Instruction 1:
Rewrite the records from the start through the line containing "Conference app (104, 1010)", replacing "Subscribe" with "Sign up" and keeping everything else unchanged.

Selected text:
As described in Chapter 2, there are numerous experimental studies on the performance of LPWAN. However, to the best of our knowledge, there are few works on the mobility effect on LPWAN. In this chapter, we introduce some of the experimental studies on the mobility effect, and compare with our work.
Petajajarvi et al. have performed various experiments to evaluate the coverage, scalability and Doppler effect in mobile environment on the performance of LPWAN [47]. Doppler effect is a phenomenon where if the source of the wave is moving in a certain direction then the frequency observed by the receiver is different than the one being radiated. The observed frequency depends on the speed and the direction in which the source is moving. Two experiments were conducted to study the effect of Doppler effect on LPWAN communication as showin in Figure 15. In the first setup, the end device was attached to a lathe inside a laboratory which would continuously subject the end device to varying angular velocities. In the second setup, the end device was mounted on a car which was driven on a motorway while it passed the gateway.

Figure 15: Experimental setup: (a) end device subjected to angular velocity and (b) heat map of car driven on motorway across the gateway [47].
For both the setup the spreading factor of end device was set to 12 and the car velocity was over 38km/hr. While the end device is moving at an angular velocity, at different angles its radiation patterns keep changing with respect to the gateway. Initial set of results was recorded while keeping the end device stationary at angles 0^◦, 90^◦, 180^◦and 270^◦. It was noted that average packet transmission success ratio of 97.5% was achieved. After this, the lathe was set to rotate and 300 data packets were sent before changing the rotation speed. The authors showed that the reliability of the network decreases at angular velocities greater than 750 RPM and the end device had a lower receiver signal strength while in motion compared to what it had while being stationary. To study the effect of linear velocity, measurements were taken in the outdoor environment while keeping the car stationary on the motorway and also while it was in motion along the motorway. The autors demonstrated that the network had an average packet success ratio of approximately 98% when the car was stationary while the success ratio dropped to 28% when the car was moving at the speed of 100km/h. This work was conducted at a similar time as our work [45] and coincides with our results in that mobility has a negative effect on the LPWAN performance. However, in contrast to this work, our work also analyzes the effect of minor mobility such as human/animal mobility.

Extracted material:
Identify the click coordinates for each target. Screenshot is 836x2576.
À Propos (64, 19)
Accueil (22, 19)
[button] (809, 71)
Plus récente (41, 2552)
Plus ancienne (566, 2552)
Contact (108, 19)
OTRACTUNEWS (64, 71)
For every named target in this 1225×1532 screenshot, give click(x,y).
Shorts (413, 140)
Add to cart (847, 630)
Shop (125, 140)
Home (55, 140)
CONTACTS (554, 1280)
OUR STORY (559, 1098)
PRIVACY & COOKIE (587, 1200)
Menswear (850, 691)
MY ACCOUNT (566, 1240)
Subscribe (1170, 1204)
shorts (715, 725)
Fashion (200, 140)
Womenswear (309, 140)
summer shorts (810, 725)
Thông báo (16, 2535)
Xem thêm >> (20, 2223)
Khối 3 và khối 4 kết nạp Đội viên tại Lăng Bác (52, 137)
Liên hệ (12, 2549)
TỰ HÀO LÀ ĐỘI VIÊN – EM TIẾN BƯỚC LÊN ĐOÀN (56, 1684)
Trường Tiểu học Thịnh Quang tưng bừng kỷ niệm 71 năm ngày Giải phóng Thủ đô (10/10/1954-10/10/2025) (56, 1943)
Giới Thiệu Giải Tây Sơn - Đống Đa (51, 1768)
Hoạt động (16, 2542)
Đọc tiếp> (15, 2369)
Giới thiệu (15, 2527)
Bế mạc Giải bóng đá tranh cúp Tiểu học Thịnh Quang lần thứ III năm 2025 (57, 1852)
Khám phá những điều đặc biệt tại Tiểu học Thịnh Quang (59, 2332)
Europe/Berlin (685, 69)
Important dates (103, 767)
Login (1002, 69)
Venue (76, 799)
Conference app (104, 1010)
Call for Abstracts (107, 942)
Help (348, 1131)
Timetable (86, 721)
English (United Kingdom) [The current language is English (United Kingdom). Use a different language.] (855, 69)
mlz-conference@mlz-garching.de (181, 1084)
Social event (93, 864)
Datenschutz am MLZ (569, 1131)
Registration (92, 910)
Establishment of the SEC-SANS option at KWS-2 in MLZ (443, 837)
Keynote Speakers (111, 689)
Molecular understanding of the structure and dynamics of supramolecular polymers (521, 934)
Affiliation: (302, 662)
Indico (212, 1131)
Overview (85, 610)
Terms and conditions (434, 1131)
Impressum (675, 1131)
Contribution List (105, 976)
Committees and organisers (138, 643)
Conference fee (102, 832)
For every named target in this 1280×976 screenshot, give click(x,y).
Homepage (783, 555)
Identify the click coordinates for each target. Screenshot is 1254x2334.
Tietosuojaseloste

Instruction 2:
Continue the passage on experimental studies of mobility effects in LPWAN from where it ends.

Final result 1:
Identify the click coordinates for each target. Screenshot is 836x2576.
À Propos (64, 19)
Accueil (22, 19)
[button] (809, 71)
Plus récente (41, 2552)
Plus ancienne (566, 2552)
Contact (108, 19)
OTRACTUNEWS (64, 71)
For every named target in this 1225×1532 screenshot, give click(x,y).
Shorts (413, 140)
Add to cart (847, 630)
Shop (125, 140)
Home (55, 140)
CONTACTS (554, 1280)
OUR STORY (559, 1098)
PRIVACY & COOKIE (587, 1200)
Menswear (850, 691)
MY ACCOUNT (566, 1240)
Sign up (1170, 1204)
shorts (715, 725)
Fashion (200, 140)
Womenswear (309, 140)
summer shorts (810, 725)
Thông báo (16, 2535)
Xem thêm >> (20, 2223)
Khối 3 và khối 4 kết nạp Đội viên tại Lăng Bác (52, 137)
Liên hệ (12, 2549)
TỰ HÀO LÀ ĐỘI VIÊN – EM TIẾN BƯỚC LÊN ĐOÀN (56, 1684)
Trường Tiểu học Thịnh Quang tưng bừng kỷ niệm 71 năm ngày Giải phóng Thủ đô (10/10/1954-10/10/2025) (56, 1943)
Giới Thiệu Giải Tây Sơn - Đống Đa (51, 1768)
Hoạt động (16, 2542)
Đọc tiếp> (15, 2369)
Giới thiệu (15, 2527)
Bế mạc Giải bóng đá tranh cúp Tiểu học Thịnh Quang lần thứ III năm 2025 (57, 1852)
Khám phá những điều đặc biệt tại Tiểu học Thịnh Quang (59, 2332)
Europe/Berlin (685, 69)
Important dates (103, 767)
Login (1002, 69)
Venue (76, 799)
Conference app (104, 1010)

Final result 2:
Lingling et al. have performed experiments to study the feasibility of using a LPWAN network to design a sailing monitoring system [27]. This is one of the very few experiments conducted over a water surface to study the performance of LPWAN. Two sets of experiments were conducted. In the first scenario both the gateway and end device were mounted on moving boats, and the second where the end node was on a moving boat while the gateway was installed on a building 1km away from the shore on land. The authors showed that while the boats moved at speed of 20km/h to 37km/h, the packet loss rate was only 0.34% when the boats were within 400m of each other. After conducting the second phase of experiment with the gateway fixed at top of the building, they demonstrated that the network coverage experienced over the water surface is lower compared to the coverage achieved when the gateway was mounted on a 20m high building. They also show that the packet loss rate was under 6% at the range of 2km in zones with less interference from obstacles whereas the packet loss increased to over 34% in areas with high interference. This work was performed at a similar time as our preliminary work [45]. Similar to our work, this paper studies the relationship between the mobility effect and the distance to the gateway.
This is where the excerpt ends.